■ TEXTE DE LA PAGE
..............................

Comment travailler la violence ? Comment la mettre en perspective, en scène, en récit ; comment la mettre en pièces ?
Comment en restituer la logique et les ruses qui la défigurent ou la maquillent – la rendent méconnaissable, acceptable ou la racontent inoffensive pour certain. es ? Est-il possible d’en restituer la complexité, l’historicité ? Depuis quelle position ? Comment saisir la violence et ses échelles dans leur réalité crue : dans ce qu’elle fait, dans ce qu’elle nous fait, tout en demeurant juste, en hommage à ce que l’on n’est plus, à ce que l’on est devenu. e, comme à la mémoire de tout. es celles et ceux que la violence tue, abyme, tétanise, ensilence et rend aphones, amnésiques ou délirant. es, qu’elle dénonce comme insignifiant. es ou à proprement parler barbares ?

..............................

■ DONNÉES FOURNIES
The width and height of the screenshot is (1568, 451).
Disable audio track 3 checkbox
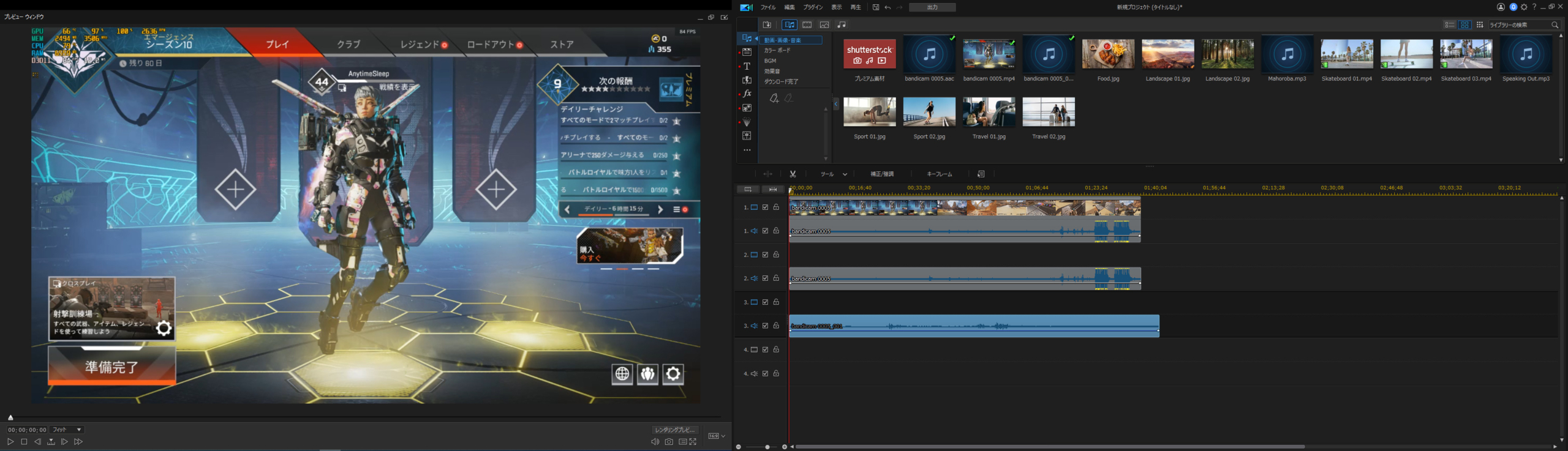pyautogui.click(x=765, y=326)
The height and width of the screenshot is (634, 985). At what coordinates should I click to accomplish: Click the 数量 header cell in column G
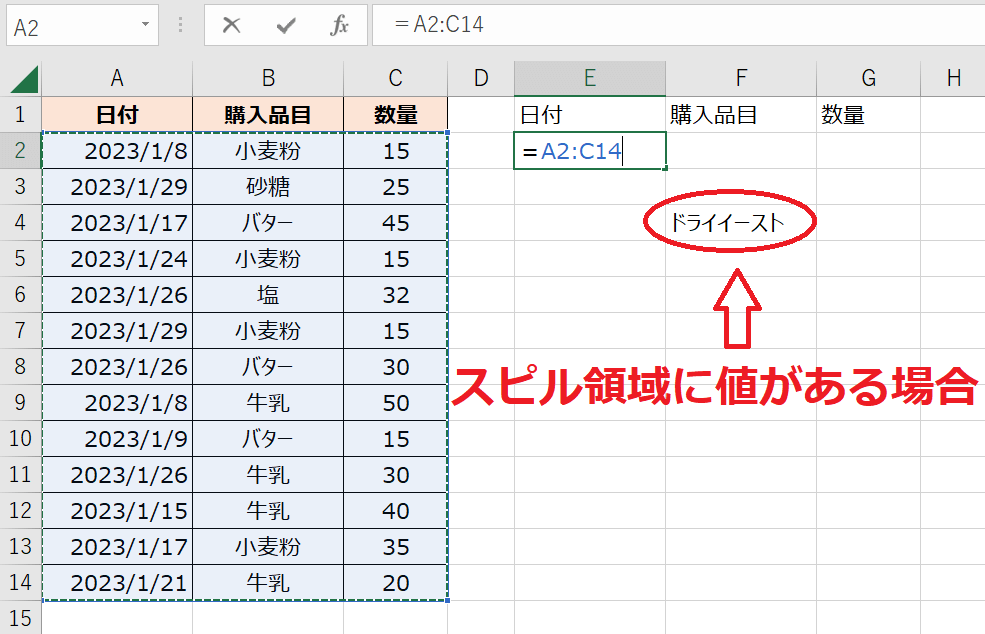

..............................

Comment traduiriez-vous en anglais la phrase « Comment la mettre en perspective, en scène, en récit ; comment la mettre en pièces ? », tirée du texte sur la violence ?

How can it be put into perspective, put on stage, put into narrative; how can it be torn to pieces?